Having three young children at home under the age of two ensures that Anne Dalton has had plenty to occupy her in the build-up to Saturday’s Liberty Insurance All-Ireland Senior Camogie Championship Final.
Now 32, the Freshford star has her place in the annals of her sport long sealed, enjoying the ultimate success with both county over half a lifetime, while also suffering desperate disappointment.
Her partner, the former Waterford All-Ireland winner Karen Kelly gave birth to their eldest, Tadhg, at the beginning of August 2018, a fortnight before Dalton provided a trademark tour de force as Kilkenny defeated Galway in the All-Ireland Semi-Final.
That season ended in a one-point defeat to Cork but the St. Lachtain’s ace was named Camogie Association/WGPA Players’ Player of the Year as she collected her sixth All-Star.
The heartbreak of a third consecutive decider defeat in 2019, this time at the hands of Galway, quickly evaporated with the birth of twins Ada and Seán at the beginning of November.
The demands might seem considerable but Dalton has never been one for moaning about what’s required to operate at elite level. And never more so than now.
“I’m fortunate enough, I’m off work for a couple of months,” she says. “I’m not back ‘til January so I have a couple of months off to be with the kids, and to play Camogie – the kids come first!

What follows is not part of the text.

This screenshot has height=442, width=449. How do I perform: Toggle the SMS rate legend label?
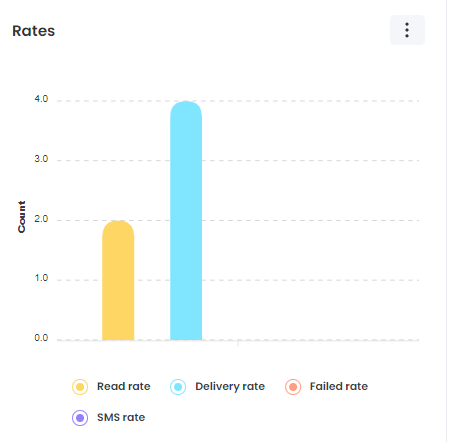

“With Kilkenny, there are 30-35 of us lucky enough that we get to play Camogie on a weekly basis. Some aren’t that lucky – underage, the Intermediates had to be pulled out of their competition.
“We just have to take every training session, not take anything for granted.”
She acknowledges that Galway deserve to be favourites on Saturday as champions, though Kilkenny have a lot of happy memories against the westerners and are buoyed by their Semi-Final defeat of old rivals Cork.
But Dalton is not one for calling a spade a digging implement and even afterwards, with the result in the pocket, had no issue with the Cats’ pre-match billing as outsiders on that occasion either.
“We were absolutely underdogs going in and if anybody says otherwise, they either don’t know Camogie or they were playing into Cork’s hands psychologically. We knew Cork are a good team with some great players. We knew we were up against it. It just comes down to workrate and thankfully we were able to push it over the line.
“Our defence in the last 15 minutes, they were just coming out ball after ball when balls were raining on them.”
Dalton scored a vital goal in the first half as Kilkenny reeled in an early six-point deficit.
“I remember I caught the ball and I remember thinking, ‘I’m gonna be made fun of now.’ I don’t catch too many balls. Whatever about my goal, that was earlier on, Miriam’s (Walsh) goal was more important. That was the difference between winning and losing at the end.
“We’re forwards. We’re there to do a job. As Roy Keane says, you don’t pat the postman on the back for delivering the post!”
Dalton is much more than a forward, of course, and will drop back towards the middle at least for portions of Saturday night’s duel.
She is hopeful that the two-point win over Cork will have brought about considerable improvement, given that it would been a level of competition four or five of Kilkenny’s more inexperienced performers would never had been exposed to.
“We’ve been having great in-house games but nothing compares to Championship and 60 minutes knockout. It’s do-or-die, if you don’t perform, if you don’t put in a shift and win, you’re out. That’s it.
“With COVID, we can’t get the challenge matches. They went 1-3 up and I reckon that we were maybe a bit cold coming into it but we got to grips with the game.”
That they have lost the last three Finals since getting their hands on the O’Duffy Cup in 2016 is of no relevance to the impending battle, Dalton insists.
“I think the media play into this, we’ve lost so many. But when we’re there, we only think about 2020. If we thought about any other year, you’re thinking about the past and that’s no use to you when you go out on the pitch.
“It’s not about last year, it’s not about next year, it’s about 2020 to us. If you play any other game bar the game in front of you, you absolutely don’t have a chance.”